Start of Available data
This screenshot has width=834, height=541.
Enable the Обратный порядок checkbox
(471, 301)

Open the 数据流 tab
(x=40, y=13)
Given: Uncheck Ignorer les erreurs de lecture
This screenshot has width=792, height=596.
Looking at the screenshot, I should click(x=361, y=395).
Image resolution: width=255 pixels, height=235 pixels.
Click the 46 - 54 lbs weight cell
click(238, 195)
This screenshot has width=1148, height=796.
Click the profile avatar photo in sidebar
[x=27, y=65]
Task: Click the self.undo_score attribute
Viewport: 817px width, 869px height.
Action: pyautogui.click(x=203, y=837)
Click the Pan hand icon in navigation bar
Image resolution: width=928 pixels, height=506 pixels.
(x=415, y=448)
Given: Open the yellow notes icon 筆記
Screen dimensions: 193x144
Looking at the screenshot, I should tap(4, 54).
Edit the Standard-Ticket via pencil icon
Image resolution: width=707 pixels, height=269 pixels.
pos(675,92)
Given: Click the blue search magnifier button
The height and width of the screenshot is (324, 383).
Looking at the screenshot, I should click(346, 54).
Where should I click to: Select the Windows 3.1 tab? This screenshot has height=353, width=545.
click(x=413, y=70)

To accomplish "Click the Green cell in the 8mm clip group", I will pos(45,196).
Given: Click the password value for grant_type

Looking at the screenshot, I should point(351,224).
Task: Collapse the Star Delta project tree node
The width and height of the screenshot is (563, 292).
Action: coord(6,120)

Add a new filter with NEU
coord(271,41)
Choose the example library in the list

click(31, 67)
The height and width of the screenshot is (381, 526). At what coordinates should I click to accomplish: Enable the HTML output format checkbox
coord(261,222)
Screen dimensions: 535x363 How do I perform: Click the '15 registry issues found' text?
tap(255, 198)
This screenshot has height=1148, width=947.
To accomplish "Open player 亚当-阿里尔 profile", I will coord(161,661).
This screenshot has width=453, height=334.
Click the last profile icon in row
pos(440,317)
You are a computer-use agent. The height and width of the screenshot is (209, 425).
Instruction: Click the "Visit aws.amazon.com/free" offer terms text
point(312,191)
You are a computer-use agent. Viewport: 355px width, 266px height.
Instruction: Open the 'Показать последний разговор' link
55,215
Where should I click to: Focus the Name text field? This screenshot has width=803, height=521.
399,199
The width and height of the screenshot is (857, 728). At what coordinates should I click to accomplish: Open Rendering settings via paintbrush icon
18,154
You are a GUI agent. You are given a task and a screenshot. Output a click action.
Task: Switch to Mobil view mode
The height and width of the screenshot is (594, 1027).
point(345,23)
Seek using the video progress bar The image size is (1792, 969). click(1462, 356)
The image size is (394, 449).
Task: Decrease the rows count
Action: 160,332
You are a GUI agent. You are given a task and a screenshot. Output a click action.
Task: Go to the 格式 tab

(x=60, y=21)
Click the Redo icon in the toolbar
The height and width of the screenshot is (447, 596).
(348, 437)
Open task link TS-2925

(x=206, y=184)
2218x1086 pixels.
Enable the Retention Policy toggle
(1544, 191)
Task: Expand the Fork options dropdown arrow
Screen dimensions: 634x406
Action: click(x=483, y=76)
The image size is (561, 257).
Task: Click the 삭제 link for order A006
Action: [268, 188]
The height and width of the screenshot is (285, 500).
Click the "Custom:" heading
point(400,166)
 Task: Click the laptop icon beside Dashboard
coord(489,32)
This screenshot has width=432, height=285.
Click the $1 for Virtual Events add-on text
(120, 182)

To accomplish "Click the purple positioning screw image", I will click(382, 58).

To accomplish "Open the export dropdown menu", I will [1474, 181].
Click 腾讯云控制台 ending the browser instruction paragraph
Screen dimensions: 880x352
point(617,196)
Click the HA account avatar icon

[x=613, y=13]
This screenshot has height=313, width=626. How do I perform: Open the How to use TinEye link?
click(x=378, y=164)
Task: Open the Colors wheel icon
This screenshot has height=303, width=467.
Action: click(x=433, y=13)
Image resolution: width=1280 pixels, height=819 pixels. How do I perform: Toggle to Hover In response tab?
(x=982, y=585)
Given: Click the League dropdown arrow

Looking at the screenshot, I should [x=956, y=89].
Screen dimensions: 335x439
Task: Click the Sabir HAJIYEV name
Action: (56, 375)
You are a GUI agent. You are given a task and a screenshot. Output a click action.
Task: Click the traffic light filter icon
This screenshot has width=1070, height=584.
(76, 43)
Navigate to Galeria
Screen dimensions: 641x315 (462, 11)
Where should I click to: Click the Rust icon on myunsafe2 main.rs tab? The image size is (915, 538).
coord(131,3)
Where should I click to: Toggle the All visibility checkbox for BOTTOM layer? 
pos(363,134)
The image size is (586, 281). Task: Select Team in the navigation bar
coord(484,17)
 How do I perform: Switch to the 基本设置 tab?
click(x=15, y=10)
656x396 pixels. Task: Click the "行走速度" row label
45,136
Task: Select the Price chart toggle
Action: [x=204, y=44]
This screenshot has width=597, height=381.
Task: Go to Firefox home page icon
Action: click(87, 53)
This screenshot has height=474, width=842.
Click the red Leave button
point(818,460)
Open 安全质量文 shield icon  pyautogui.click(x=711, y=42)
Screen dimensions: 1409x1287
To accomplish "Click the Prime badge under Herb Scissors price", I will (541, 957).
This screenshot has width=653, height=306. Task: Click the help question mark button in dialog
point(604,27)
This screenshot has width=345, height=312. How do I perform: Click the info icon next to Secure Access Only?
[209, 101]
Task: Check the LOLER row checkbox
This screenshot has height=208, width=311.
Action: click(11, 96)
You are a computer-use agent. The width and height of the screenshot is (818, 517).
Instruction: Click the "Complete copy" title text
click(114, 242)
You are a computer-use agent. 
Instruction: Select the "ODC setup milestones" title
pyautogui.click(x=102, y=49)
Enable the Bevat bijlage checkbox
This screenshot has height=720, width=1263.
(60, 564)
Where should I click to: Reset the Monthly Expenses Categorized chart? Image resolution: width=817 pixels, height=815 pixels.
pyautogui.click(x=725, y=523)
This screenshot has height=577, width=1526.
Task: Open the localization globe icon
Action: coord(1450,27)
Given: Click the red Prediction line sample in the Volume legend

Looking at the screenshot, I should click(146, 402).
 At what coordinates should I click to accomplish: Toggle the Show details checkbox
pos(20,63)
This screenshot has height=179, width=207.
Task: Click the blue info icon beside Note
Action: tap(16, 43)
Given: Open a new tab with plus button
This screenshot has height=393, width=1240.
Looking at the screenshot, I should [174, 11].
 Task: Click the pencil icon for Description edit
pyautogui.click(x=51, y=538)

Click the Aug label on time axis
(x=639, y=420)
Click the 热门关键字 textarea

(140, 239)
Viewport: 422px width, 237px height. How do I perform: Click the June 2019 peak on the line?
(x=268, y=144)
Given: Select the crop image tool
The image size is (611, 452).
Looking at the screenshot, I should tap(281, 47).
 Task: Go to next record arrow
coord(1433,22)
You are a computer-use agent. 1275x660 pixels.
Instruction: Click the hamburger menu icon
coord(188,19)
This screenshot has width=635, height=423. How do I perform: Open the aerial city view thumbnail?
End of Available data
Required work - Recopy the records without any alteration.

Written response -
This screenshot has width=834, height=541.
Enable the Обратный порядок checkbox
(471, 301)

Open the 数据流 tab
(x=40, y=13)
Given: Uncheck Ignorer les erreurs de lecture
This screenshot has width=792, height=596.
Looking at the screenshot, I should click(x=361, y=395).
Image resolution: width=255 pixels, height=235 pixels.
Click the 46 - 54 lbs weight cell
click(238, 195)
This screenshot has width=1148, height=796.
Click the profile avatar photo in sidebar
[x=27, y=65]
Task: Click the self.undo_score attribute
Viewport: 817px width, 869px height.
Action: pyautogui.click(x=203, y=837)
Click the Pan hand icon in navigation bar
Image resolution: width=928 pixels, height=506 pixels.
(x=415, y=448)
Given: Open the yellow notes icon 筆記
Screen dimensions: 193x144
Looking at the screenshot, I should tap(4, 54).
Edit the Standard-Ticket via pencil icon
Image resolution: width=707 pixels, height=269 pixels.
pos(675,92)
Given: Click the blue search magnifier button
The height and width of the screenshot is (324, 383).
Looking at the screenshot, I should click(346, 54).
Where should I click to: Select the Windows 3.1 tab? This screenshot has height=353, width=545.
click(x=413, y=70)

To accomplish "Click the Green cell in the 8mm clip group", I will pos(45,196).
Given: Click the password value for grant_type

Looking at the screenshot, I should point(351,224).
Task: Collapse the Star Delta project tree node
The width and height of the screenshot is (563, 292).
Action: coord(6,120)

Add a new filter with NEU
coord(271,41)
Choose the example library in the list

click(31, 67)
The height and width of the screenshot is (381, 526). At what coordinates should I click to accomplish: Enable the HTML output format checkbox
coord(261,222)
Screen dimensions: 535x363 How do I perform: Click the '15 registry issues found' text?
tap(255, 198)
This screenshot has height=1148, width=947.
To accomplish "Open player 亚当-阿里尔 profile", I will coord(161,661).
This screenshot has width=453, height=334.
Click the last profile icon in row
pos(440,317)
You are a computer-use agent. The height and width of the screenshot is (209, 425).
Instruction: Click the "Visit aws.amazon.com/free" offer terms text
point(312,191)
You are a computer-use agent. Viewport: 355px width, 266px height.
Instruction: Open the 'Показать последний разговор' link
55,215
Where should I click to: Focus the Name text field? This screenshot has width=803, height=521.
399,199
The width and height of the screenshot is (857, 728). At what coordinates should I click to accomplish: Open Rendering settings via paintbrush icon
18,154
You are a GUI agent. You are given a task and a screenshot. Output a click action.
Task: Switch to Mobil view mode
The height and width of the screenshot is (594, 1027).
point(345,23)
Seek using the video progress bar The image size is (1792, 969). click(1462, 356)
The image size is (394, 449).
Task: Decrease the rows count
Action: 160,332
You are a GUI agent. You are given a task and a screenshot. Output a click action.
Task: Go to the 格式 tab

(x=60, y=21)
Click the Redo icon in the toolbar
The height and width of the screenshot is (447, 596).
(348, 437)
Open task link TS-2925

(x=206, y=184)
2218x1086 pixels.
Enable the Retention Policy toggle
(1544, 191)
Task: Expand the Fork options dropdown arrow
Screen dimensions: 634x406
Action: click(x=483, y=76)
The image size is (561, 257).
Task: Click the 삭제 link for order A006
Action: [268, 188]
The height and width of the screenshot is (285, 500).
Click the "Custom:" heading
point(400,166)
 Task: Click the laptop icon beside Dashboard
coord(489,32)
This screenshot has width=432, height=285.
Click the $1 for Virtual Events add-on text
(120, 182)

To accomplish "Click the purple positioning screw image", I will click(382, 58).

To accomplish "Open the export dropdown menu", I will [1474, 181].
Click 腾讯云控制台 ending the browser instruction paragraph
Screen dimensions: 880x352
point(617,196)
Click the HA account avatar icon

[x=613, y=13]
This screenshot has height=313, width=626. How do I perform: Open the How to use TinEye link?
click(x=378, y=164)
Task: Open the Colors wheel icon
This screenshot has height=303, width=467.
Action: click(x=433, y=13)
Image resolution: width=1280 pixels, height=819 pixels. How do I perform: Toggle to Hover In response tab?
(x=982, y=585)
Given: Click the League dropdown arrow

Looking at the screenshot, I should [x=956, y=89].
Screen dimensions: 335x439
Task: Click the Sabir HAJIYEV name
Action: (56, 375)
You are a GUI agent. You are given a task and a screenshot. Output a click action.
Task: Click the traffic light filter icon
This screenshot has width=1070, height=584.
(76, 43)
Navigate to Galeria
Screen dimensions: 641x315 (462, 11)
Where should I click to: Click the Rust icon on myunsafe2 main.rs tab? The image size is (915, 538).
coord(131,3)
Where should I click to: Toggle the All visibility checkbox for BOTTOM layer? 
pos(363,134)
The image size is (586, 281). Task: Select Team in the navigation bar
coord(484,17)
 How do I perform: Switch to the 基本设置 tab?
click(x=15, y=10)
656x396 pixels. Task: Click the "行走速度" row label
45,136
Task: Select the Price chart toggle
Action: [x=204, y=44]
This screenshot has width=597, height=381.
Task: Go to Firefox home page icon
Action: click(87, 53)
This screenshot has height=474, width=842.
Click the red Leave button
point(818,460)
Open 安全质量文 shield icon  pyautogui.click(x=711, y=42)
Screen dimensions: 1409x1287
To accomplish "Click the Prime badge under Herb Scissors price", I will (541, 957).
This screenshot has width=653, height=306. Task: Click the help question mark button in dialog
point(604,27)
This screenshot has width=345, height=312. How do I perform: Click the info icon next to Secure Access Only?
[209, 101]
Task: Check the LOLER row checkbox
This screenshot has height=208, width=311.
Action: click(11, 96)
You are a computer-use agent. The width and height of the screenshot is (818, 517).
Instruction: Click the "Complete copy" title text
click(114, 242)
You are a computer-use agent. 
Instruction: Select the "ODC setup milestones" title
pyautogui.click(x=102, y=49)
Enable the Bevat bijlage checkbox
This screenshot has height=720, width=1263.
(60, 564)
Where should I click to: Reset the Monthly Expenses Categorized chart? Image resolution: width=817 pixels, height=815 pixels.
pyautogui.click(x=725, y=523)
This screenshot has height=577, width=1526.
Task: Open the localization globe icon
Action: coord(1450,27)
Given: Click the red Prediction line sample in the Volume legend

Looking at the screenshot, I should click(146, 402).
 At what coordinates should I click to accomplish: Toggle the Show details checkbox
pos(20,63)
This screenshot has height=179, width=207.
Task: Click the blue info icon beside Note
Action: tap(16, 43)
Given: Open a new tab with plus button
This screenshot has height=393, width=1240.
Looking at the screenshot, I should [174, 11].
 Task: Click the pencil icon for Description edit
pyautogui.click(x=51, y=538)

Click the Aug label on time axis
(x=639, y=420)
Click the 热门关键字 textarea

(140, 239)
Viewport: 422px width, 237px height. How do I perform: Click the June 2019 peak on the line?
(x=268, y=144)
Given: Select the crop image tool
The image size is (611, 452).
Looking at the screenshot, I should tap(281, 47).
 Task: Go to next record arrow
coord(1433,22)
You are a computer-use agent. 1275x660 pixels.
Instruction: Click the hamburger menu icon
coord(188,19)
This screenshot has width=635, height=423. How do I perform: Open the aerial city view thumbnail?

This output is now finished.